Today, Washington, DC Mayor Vincent Gray vetoed the controversial Large Retailer Accountability Act. The bill would have required retail stores with more than 75,000 square feet and whose parent company makes more than $1 billion annually, to pay workers a minimum wage of $12.50 an hour. FSRN’s Noelle Galos reports.
Citing the negative impact on DC’s economy, including an alleged 4,000 lost jobs if Wal-Mart carried through on threats to halt construction of three stores, Mayor Vincent Gray vetoed the LRAA. Gray said it was “not a true living-wage bill, because it would raise the minimum wage only for a small fraction of the District’s workforce.” But living wage advocates argue large corporations like Wal-Mart are best able to afford the payroll increase. Cindy Murray, a 13-year Wal-Mart employee, spoke out in favor of the proposed law at a town hall last month.
“If you look at the wages today, $12.50 is nothing. They could do that without passing it onto the consumers, and I want them to stop saying they need to pass it onto the consumer. What is wrong with taking it out of their profit? Because they can still make billions, even after paying us a decent wage.”
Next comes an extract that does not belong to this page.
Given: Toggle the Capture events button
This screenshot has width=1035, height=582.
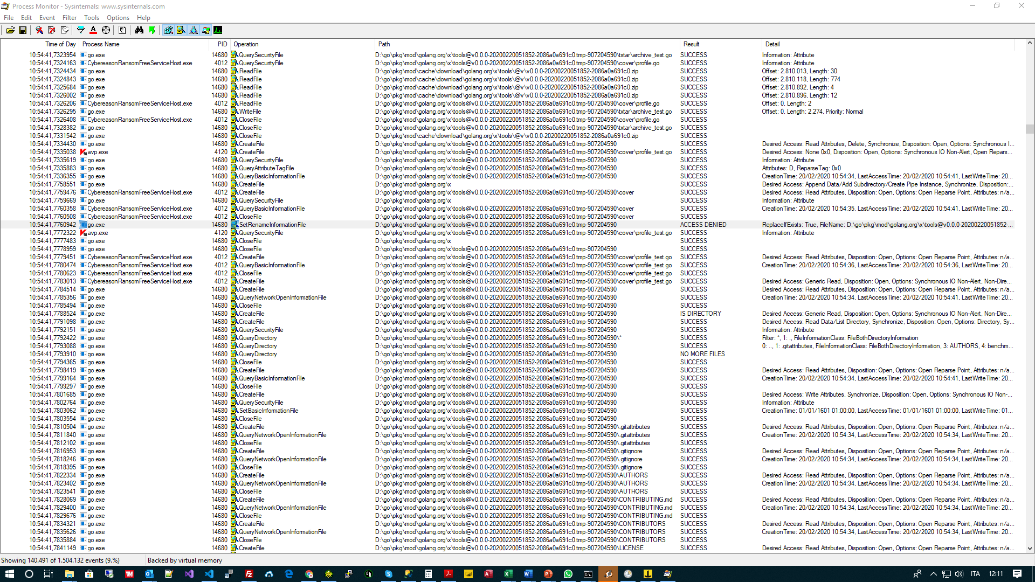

Next Tuesday, the City Council has scheduled an override vote with the hopes that they can sway one more council member to get to a veto-proof majority. Wal-Mart said today it would resume construction on the three stores only if the bill fails. Similar measures in Chicago and New York in years past were not able to successfully override Mayoral vetoes. Noelle Galos, FSRN, Washington, DC.